**TASKS:**
A. According to the blog post below, how many pictures are in the "World Within Worlds" exhibit, and how are they grouped?
B. Using the blog post below, explain why its author says the book Photography in 100 Words can be viewed as a zeroth-order approximation of self-organized meta-patterns in a multidimensional aesthetic space.

**DOCUMENT:**

## start

So, what patterns and categories of my work, as a physicist / photographer, are on display at the "World Within Worlds" exhibit at the American Center for Physics in College Park, MD? What qualities are inherent in these images that reflect my training as a physicist? What "excursions" do they represent on the trail I'm still in the process of forging in some multidimensional aesthetic space? All I can say for sure, is the images displayed at this exhibit represent what one particular physicist - who happens to also be a photographer - has focused his eye/I on during a short, two-year thick "slice" of time in his life; a very small slice indeed! There are 18 pictures in all, 3 each in 6 "arbitrary" categories. Hardly a sampling that qualifies as even the tiniest of tiny points in my "aesthetic landscape." Could others have created the same set of images? Other photographers, not trained in physics? To an extent, of course, though all would also probably be "different" in ways both meaningful and not. Truthfully, it is as much of a mystery to me what any of these images say or do not say about "how I understand the world" and/or "how I understand myself" as it must surely be to those viewing my work for the first time. But somewhere, embedded within the microscopic strands of an invisible aesthetic fabric, are clues to the self-organized patterns and categories that will, in time, inevitably define the soul that is still weaving them together.

"I would like my pictures to look as if a human being had passed between them, like a snail leaving its trail of the human presence... as a snail leaves its slime." - Francis Bacon (1909 - 1992)

Postscript #1: There is an interesting new book called Photography in 100 Words. It is a sampling of 50 photographers' works, along with a short four word summary of their "style." The author carefully selects four words that - in his opinion - best describe a given artist's oeuvre, viewed as a gestalt. The words are selected from a "master list" of 100 words (that are provided at the end of the book). The book may therefore be viewed as a zeroth-order approximation (as physicists like to say;-) of self-organized meta-patterns in a multidimensional aesthetic space. It would be an interesting thought-experiment to apply this "four word" distillation to one's own body of work; and compare it to how others perceive what we've created. (I did a similar thing in one of my self-published books - Sudden Stillness - using 10 words, out of a total of 100, to describe each of the images in the book.)
Postscript #2: The "information field" at the top of this blog - where keywords provide links to associated blog entries, and the size of the font of a given keyword denotes the number of entries that are associated with it - is also a crude form of visualizing the emerging aesthetic space.

Sunday, March 01, 2009

Traversing an N-Dimensional Aesthetic Space

I've been musing lately about a problem that has stubbornly resisted my attempts at solving it for quite some time; indeed, I sometimes wonder if I've made any headway at all in all the years I've spent reflecting on it. Perhaps I should pay heed to the title of my own blog - namely tao - and plumb a bit of tao's timeless wisdom. To wit, maybe I ought to treat my problem not as a "thing" that needs solving, but as a transient stepping-stone on a timeless path toward gradual self-enlightenment.

"What is beauty?" I [S Nachmanovitch] asked him that night. He [Gregory Bateson] said, "Seeing the pattern which connects." (quoted from Old Men Ought to be Explorers, by S. Nachmanovitch)

## end

**LISTING:**
## start

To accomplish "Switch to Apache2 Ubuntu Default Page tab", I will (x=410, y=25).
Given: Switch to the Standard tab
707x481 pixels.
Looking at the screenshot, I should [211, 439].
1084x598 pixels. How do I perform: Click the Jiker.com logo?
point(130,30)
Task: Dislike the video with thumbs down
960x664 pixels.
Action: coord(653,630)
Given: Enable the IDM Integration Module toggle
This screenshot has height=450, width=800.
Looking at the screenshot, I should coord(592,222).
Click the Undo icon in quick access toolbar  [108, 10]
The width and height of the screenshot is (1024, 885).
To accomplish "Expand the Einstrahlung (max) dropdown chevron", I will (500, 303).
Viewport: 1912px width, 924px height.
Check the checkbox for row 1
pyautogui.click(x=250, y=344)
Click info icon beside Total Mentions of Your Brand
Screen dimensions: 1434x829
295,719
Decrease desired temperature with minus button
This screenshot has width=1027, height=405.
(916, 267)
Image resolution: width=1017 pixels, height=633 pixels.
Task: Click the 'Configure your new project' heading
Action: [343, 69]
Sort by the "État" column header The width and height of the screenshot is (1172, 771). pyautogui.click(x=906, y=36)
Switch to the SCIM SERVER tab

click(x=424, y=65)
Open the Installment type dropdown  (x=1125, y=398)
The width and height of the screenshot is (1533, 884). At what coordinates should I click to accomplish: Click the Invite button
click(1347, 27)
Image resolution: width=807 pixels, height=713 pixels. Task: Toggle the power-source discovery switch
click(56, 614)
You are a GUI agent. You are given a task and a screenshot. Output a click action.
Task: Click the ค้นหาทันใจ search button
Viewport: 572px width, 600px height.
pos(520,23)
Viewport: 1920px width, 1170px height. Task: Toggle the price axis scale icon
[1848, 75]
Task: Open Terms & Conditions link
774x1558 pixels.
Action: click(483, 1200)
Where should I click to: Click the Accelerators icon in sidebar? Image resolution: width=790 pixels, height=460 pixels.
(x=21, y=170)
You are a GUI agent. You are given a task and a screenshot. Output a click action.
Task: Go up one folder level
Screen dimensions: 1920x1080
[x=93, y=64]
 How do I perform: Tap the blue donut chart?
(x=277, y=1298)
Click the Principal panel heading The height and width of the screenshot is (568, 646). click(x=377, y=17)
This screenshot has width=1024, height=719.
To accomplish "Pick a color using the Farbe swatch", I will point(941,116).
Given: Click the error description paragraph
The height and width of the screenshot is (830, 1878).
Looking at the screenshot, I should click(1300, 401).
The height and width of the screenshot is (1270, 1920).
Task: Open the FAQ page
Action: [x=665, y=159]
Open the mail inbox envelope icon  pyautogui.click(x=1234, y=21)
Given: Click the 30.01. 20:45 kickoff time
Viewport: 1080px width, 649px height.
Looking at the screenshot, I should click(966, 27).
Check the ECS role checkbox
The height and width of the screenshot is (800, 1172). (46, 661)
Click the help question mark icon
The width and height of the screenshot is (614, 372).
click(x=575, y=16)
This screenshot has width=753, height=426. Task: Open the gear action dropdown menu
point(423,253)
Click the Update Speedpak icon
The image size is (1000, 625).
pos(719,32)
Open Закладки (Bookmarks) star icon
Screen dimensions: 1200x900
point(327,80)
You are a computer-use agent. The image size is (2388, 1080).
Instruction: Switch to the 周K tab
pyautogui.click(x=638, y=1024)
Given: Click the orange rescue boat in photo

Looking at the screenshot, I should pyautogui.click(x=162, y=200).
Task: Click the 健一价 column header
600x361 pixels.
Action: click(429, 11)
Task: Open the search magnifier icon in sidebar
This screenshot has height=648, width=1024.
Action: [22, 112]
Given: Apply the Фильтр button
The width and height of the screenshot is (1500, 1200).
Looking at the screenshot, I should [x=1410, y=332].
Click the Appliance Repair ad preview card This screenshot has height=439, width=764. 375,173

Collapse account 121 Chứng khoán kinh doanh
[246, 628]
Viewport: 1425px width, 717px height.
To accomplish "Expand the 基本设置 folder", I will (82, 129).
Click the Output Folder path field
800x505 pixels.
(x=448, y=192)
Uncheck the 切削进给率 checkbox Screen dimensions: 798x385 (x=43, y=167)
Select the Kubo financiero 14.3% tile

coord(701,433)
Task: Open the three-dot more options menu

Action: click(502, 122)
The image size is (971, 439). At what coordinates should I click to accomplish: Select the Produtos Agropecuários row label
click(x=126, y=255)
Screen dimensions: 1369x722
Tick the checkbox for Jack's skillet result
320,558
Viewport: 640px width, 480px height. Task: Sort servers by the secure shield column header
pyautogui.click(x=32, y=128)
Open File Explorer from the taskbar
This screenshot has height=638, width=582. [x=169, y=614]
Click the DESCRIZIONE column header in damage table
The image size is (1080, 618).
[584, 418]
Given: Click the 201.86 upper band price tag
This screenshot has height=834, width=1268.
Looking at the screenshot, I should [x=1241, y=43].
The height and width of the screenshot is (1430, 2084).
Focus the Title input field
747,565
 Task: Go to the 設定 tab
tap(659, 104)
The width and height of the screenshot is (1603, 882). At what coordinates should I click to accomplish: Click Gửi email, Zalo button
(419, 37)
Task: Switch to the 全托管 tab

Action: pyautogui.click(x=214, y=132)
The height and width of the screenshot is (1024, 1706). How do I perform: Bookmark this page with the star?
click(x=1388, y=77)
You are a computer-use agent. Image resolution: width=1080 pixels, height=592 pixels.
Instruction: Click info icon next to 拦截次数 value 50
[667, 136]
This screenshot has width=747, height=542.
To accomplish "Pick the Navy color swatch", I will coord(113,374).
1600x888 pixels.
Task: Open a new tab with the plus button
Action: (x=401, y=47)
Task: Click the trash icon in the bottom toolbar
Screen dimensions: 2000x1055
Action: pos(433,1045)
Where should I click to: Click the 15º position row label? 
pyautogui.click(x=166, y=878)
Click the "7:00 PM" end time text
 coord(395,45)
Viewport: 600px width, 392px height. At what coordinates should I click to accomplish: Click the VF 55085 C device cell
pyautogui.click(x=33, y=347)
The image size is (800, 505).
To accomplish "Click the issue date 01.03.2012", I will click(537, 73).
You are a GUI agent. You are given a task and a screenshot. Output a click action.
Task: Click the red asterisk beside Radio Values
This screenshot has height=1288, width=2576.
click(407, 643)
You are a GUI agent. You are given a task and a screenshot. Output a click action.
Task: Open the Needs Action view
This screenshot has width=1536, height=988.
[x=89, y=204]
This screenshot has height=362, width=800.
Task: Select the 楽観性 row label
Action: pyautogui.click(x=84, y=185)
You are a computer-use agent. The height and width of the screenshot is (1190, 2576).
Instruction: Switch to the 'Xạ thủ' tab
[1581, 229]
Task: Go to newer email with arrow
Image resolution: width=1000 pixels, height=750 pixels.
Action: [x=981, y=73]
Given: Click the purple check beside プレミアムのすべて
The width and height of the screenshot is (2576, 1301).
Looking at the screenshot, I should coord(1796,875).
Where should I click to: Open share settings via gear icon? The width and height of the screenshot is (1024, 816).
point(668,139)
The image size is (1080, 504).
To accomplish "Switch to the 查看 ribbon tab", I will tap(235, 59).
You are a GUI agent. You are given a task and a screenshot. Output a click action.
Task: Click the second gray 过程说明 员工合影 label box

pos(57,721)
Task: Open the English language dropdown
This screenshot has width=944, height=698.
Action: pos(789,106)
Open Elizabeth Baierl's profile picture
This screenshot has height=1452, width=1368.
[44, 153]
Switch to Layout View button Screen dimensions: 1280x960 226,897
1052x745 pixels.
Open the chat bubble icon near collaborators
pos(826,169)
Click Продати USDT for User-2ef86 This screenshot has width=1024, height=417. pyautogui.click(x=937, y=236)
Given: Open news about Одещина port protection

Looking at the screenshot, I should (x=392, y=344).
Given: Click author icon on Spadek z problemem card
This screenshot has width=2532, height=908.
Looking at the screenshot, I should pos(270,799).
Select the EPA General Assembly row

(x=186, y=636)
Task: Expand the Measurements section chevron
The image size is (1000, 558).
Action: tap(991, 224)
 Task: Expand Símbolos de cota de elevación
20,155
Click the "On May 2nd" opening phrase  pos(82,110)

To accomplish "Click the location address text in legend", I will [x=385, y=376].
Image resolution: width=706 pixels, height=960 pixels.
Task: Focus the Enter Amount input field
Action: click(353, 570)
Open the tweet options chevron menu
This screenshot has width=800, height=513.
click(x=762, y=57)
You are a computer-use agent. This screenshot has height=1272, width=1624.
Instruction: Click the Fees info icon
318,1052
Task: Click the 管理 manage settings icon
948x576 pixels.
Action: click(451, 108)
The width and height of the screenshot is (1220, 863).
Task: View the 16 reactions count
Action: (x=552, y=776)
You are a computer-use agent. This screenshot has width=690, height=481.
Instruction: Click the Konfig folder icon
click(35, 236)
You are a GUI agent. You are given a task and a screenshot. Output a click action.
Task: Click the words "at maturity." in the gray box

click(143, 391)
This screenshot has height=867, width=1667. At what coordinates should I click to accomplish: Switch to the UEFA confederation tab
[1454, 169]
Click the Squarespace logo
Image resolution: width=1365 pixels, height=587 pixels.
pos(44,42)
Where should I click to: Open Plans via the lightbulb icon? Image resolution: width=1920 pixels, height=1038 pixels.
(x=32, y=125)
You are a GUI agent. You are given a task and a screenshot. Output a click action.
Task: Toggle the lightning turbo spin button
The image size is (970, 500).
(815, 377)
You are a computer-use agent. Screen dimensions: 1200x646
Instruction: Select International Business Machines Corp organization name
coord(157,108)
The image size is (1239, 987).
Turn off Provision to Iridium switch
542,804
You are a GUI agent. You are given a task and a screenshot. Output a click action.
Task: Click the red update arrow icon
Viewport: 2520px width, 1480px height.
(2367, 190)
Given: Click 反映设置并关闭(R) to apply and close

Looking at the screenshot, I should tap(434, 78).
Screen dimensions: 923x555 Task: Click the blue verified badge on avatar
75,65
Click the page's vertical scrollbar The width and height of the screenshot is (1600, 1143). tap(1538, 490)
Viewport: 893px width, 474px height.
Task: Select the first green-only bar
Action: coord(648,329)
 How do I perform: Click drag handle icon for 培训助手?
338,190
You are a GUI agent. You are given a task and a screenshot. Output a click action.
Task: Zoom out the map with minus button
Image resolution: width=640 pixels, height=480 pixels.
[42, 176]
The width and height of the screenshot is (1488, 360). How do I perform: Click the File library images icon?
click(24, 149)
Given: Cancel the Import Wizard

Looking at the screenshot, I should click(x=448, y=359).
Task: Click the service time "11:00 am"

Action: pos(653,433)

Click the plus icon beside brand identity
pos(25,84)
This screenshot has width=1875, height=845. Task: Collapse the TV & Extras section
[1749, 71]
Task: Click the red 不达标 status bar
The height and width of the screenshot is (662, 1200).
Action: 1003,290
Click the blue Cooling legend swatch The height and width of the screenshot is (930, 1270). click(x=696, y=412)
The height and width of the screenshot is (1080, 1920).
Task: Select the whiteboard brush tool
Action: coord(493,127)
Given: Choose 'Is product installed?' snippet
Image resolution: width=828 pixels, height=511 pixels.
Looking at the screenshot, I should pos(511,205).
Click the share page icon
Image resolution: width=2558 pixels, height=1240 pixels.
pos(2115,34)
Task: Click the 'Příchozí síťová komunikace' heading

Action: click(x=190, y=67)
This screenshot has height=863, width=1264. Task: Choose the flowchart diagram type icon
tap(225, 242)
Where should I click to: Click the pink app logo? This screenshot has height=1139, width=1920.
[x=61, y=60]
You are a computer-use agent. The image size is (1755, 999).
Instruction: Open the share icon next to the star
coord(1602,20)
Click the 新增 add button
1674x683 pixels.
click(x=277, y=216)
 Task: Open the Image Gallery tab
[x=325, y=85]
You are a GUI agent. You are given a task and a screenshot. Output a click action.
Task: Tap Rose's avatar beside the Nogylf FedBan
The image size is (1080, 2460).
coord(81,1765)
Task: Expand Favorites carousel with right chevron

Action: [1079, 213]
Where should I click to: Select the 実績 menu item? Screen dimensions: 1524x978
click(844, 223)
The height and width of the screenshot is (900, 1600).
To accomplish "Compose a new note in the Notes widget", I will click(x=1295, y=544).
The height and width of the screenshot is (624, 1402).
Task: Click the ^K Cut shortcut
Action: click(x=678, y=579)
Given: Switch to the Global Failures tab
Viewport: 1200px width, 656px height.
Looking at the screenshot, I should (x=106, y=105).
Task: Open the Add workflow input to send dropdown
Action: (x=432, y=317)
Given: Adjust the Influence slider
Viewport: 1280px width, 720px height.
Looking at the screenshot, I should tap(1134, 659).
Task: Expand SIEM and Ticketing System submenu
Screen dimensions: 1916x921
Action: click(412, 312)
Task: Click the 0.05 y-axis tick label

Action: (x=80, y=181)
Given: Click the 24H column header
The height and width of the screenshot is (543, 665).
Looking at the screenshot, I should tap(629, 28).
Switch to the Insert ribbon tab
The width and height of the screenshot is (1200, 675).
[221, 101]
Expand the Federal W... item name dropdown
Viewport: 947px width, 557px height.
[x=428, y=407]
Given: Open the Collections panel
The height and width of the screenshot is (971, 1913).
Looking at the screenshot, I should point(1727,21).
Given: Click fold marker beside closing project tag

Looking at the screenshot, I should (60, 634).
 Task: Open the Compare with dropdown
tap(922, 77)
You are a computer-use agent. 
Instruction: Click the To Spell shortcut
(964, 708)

## end

**LIST OF SOLUTIONS:**
A. There are 18 pictures, three in each of six categories.

B. The book samples the work of 50 photographers. For each one, it gives a four-word summary of their style, viewed as a gestalt, with the words chosen from a master list of 100. Because of that distillation, the author says the book can be viewed as a zeroth-order approximation of such patterns.